Some Christians are supersessionists who say Christians have replaced Israelites as God’s people. Most still cheer for Israel because it is a David amid Goliaths. Others, dispensationalists, say the spiritual sons of Abraham have not replaced the physical sons, so the land of Israel is still the Jewish inheritance.
I sympathize with both camps, but see Israel as important for one more reason. Sometimes when we buy a product from an artisan, we say its value is only what it fetches in the marketplace. But sometimes, if we know the hours or the sacrifice that went into making it, we willingly pay more.
That second way is how David in 2 Samuel 23 valued water from the Bethlehem well that his three mighty men risked their lives to obtain. David poured it out in tribute to God and their courage: “Far be it from me, O LORD, that I should … drink the blood of the men who went at the risk of their lives.” So what about 6 million Jews whose blood flowed from 1939 through 1945 in a manner so horrible that it made many United Nations members 70 years ago willing to upset the Arab world? Those governments echoed the thinking of the British Labour Party, which declared the call for a “Jewish National Home” in Israel “irresistible … after the unspeakable atrocities of the Nazi plan to kill all Jews in Europe.”

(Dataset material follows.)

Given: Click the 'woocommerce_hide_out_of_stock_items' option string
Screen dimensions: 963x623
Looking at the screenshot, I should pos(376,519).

May we suspect that God permitted the horror of the Holocaust to further some other purpose?
The Holocaust made President Harry Truman sympathetic to the formation of Israel. The U.S. State Department sided with the Arabs, but Truman instructed the U.S. delegate to the UN to vote for Resolution 181, which partitioned the land west of the Jordan River and thus created Israel. Many Latin American countries did the same, wanting to stay in U.S. favor.
In short, the 6 million deaths—four of them were probably my great-grandparents—made the birth of Israel possible. To me that makes the survival of Israel even more important.

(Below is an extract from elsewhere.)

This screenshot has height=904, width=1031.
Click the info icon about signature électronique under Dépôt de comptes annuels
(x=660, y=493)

We don’t know the big picture. We do know God is sovereign but He also values man’s free will—and the free will of Nazis and millions of others caught up in targeted blood lust was genocidal. God could have miraculously overridden that murderous free will. We’ll never know, at least in this life, why He didn’t—but may we suspect that God permitted the horror to further some other purpose? How about the establishment and survival of Israel, and the way it could help to transform the Middle East?

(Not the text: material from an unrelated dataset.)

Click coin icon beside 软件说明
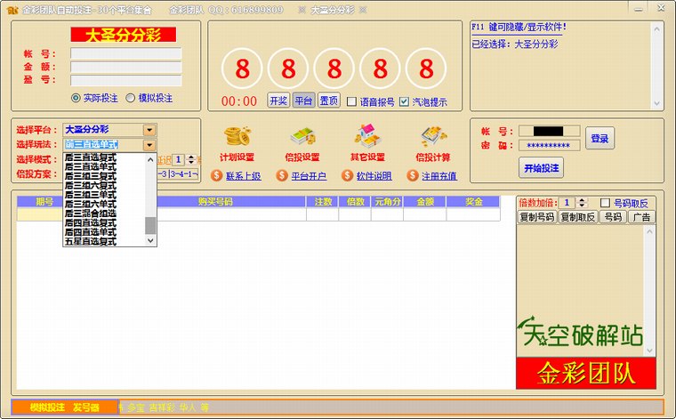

Man’s free will, within God’s sovereignty, changed the outcome in 1948. Most Israeli Jews accepted UN Resolution 181, even though they wanted more land than it offered. Most Arabs did not accept it, confident that their armies could continue Hitler’s work. Israel won the war in 1948 and subsequent wars, and gained more land plus defensible borders.
Tragically, Palestinian leaders continue to invest in suicide bombings rather than productive work—but it doesn’t have to be that way. In The Times of Israel, Juliet Moses asks regarding the Palestinian leadership, “What if they inspired their young to become teachers and Nobel prize-winning scientists, rather than indoctrinated them with hate to become murderous martyrs? What if, instead of storing rockets under hospitals, they built state of the art facilities?”
Israelis and American Jews would love to help Palestinians progress. As Moses asks, “What if they had a thriving start-up economy that developed phenomenal technology? … What if they commemorated their own Independence Day every year, and not the ‘Nakba,’ the ‘catastrophe’ of Israel’s creation? … Palestinians only need to look at Israel to know what they could have had. The Jews chose redemption over [refugee status], triumph over tragedy, prosperity over paralysis, and self-determination over self-immolation.”
There’s still time for Palestinians to go and do likewise.
By the way, David’s refusal to drink the Bethlehem water—he would not “drink the blood of the men who went at the risk of their lives”—is another of God’s foreshadowings. During the Lord’s Supper we drink living water, the wine that represents the blood of the Bethlehem-born descendant of David who not only risked His life but gave it, for us.